The redoubtable number two in the Manmohan Singh cabinet since 2004, Mukherjee has been the chief trouble shooter of the Congress-led United Progressive Alliance government.
The fact that he heads 83 out of the 183 group of ministers adds to his reputation for versatility, which few others can match.
Senior Congress leader Manishankar Aiyar said Mukherjee is unique as he can be firm and yet reach out to his opponents.
“He could be firm not only with leaders of other parties but with Congress leaders as well,” said Aiyar.
Another trait Aiyar finds remarkable in Mukherjee is his “elephantine” memory on issues related to politics and governance.
The Bharatiya Janata Party too has nice words for him.
“Mukherjee is a seasoned politician and a good human being… he is a dedicated Congressman,” said BJP’s national vice president Mukhtar Abbas Naqvi.
Mukherjee’s father Kamada Kinkar Mukherjee, a Congress politician, influenced him.
His political career started as a deputy minister for industrial development in 1973 and he became the finance minister in 1982, a post he holds currently.
His parliamentary career began in 1969 with a Rajya Sabha membership and he was nominated to the upper house until 2004 when he was elected to the Lok Sabha from West Bengal’s Jangipur constituency.
The 76-year-old Mukherjee is a man of unparalleled experience and has served as commerce, foreign, defence and finance ministers.
While the accolades have been many, there are some brickbats too.

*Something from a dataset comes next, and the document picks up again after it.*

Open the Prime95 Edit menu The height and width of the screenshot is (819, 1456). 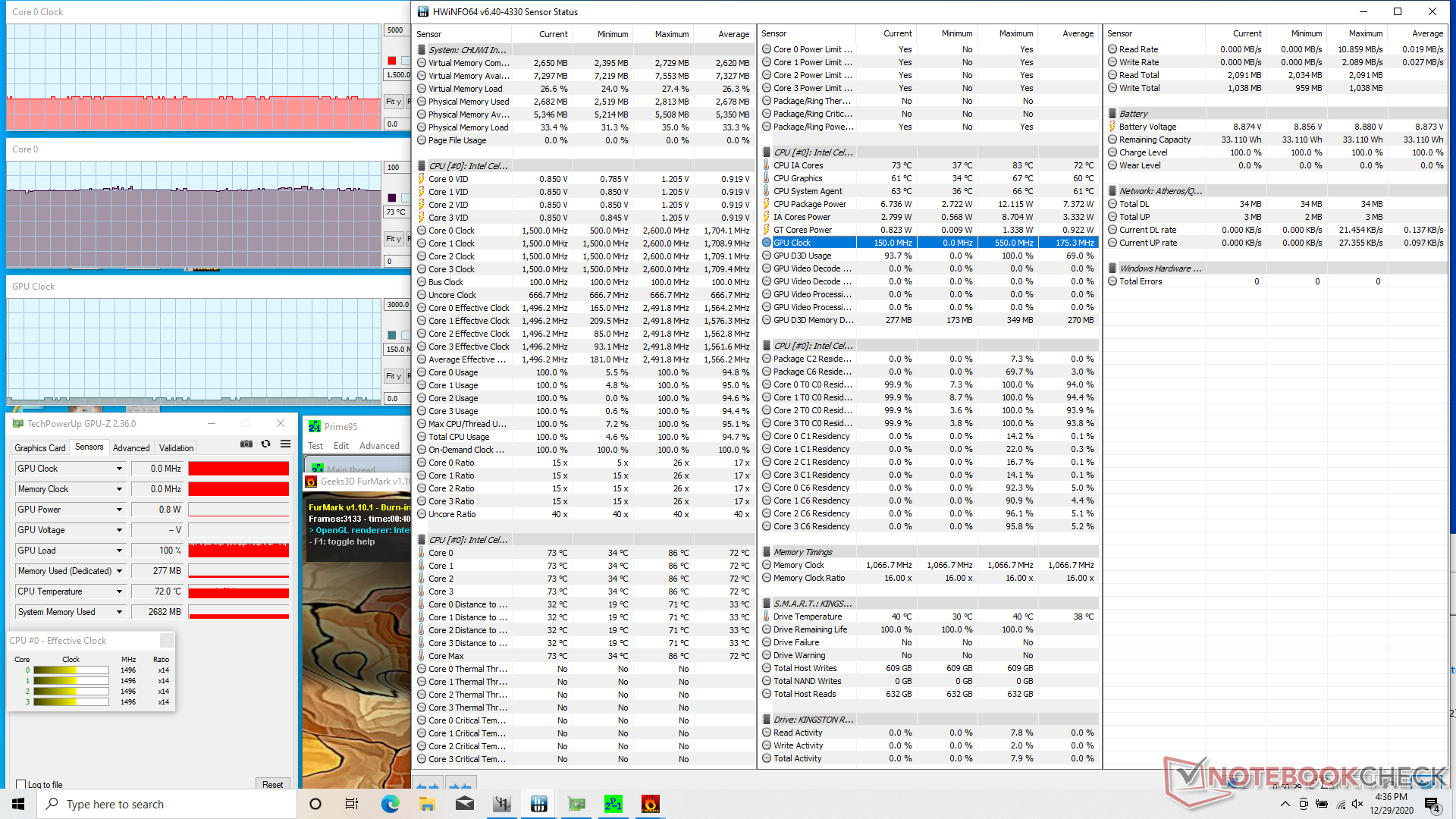[341, 446]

According to senior journalist Kuldeep Nayar, Mukherjee served the Congress well for over four decades but “the only blot on him was when he, as union commerce minister, went along with former prime minister Indira Gandhi, who declared emergency in 1975, and her son Sanjay Gandhi, who had become an extra constitutional authority.”

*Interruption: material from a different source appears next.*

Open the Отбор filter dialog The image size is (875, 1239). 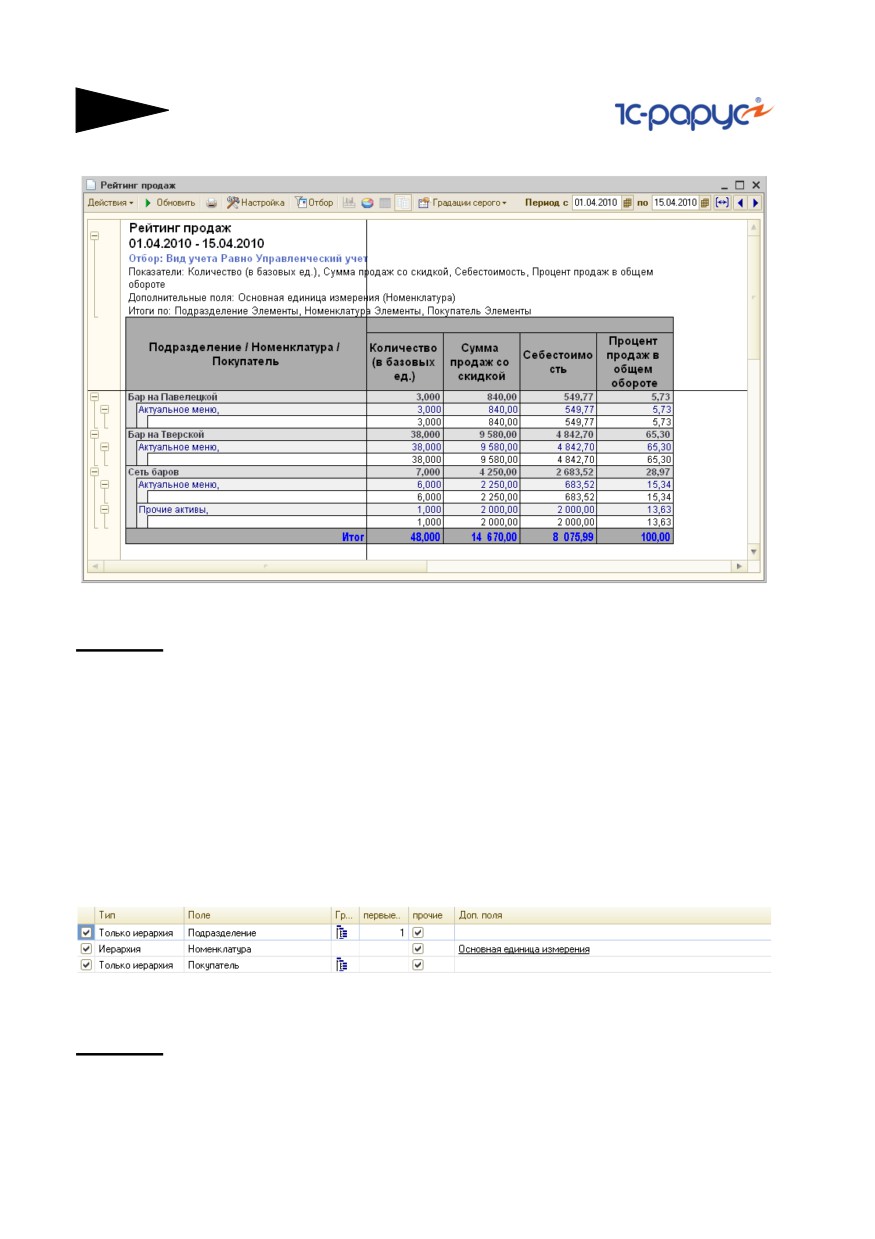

Opinion on how Mukherjee as finance minister managed a slowing down economy of late too is varied.
Nayar said Mukherjee failed as he became bereft of ideas in the past two years while presenting the general budgets.
“He is leaving the economy in a mess,” said Nayar , adding “he perhaps was thinking more about his presidency.”
However, political commentator N. Bhaskara Rao described Mukherjee as the most perfected politician among the existing lot across parties as he understands national issues, can analyse them and always found a solution to a political crisis.”
“He was the most relied upon leader by the Congress while making its strategy whether the party was in power or not,” said Rao.
Though Rao said his absence from the government would be worrying for the Congress as the country is facing an economic crisis, Aiyar said “the Congress is bigger than any individual and would find a replacement of Mukherjee.”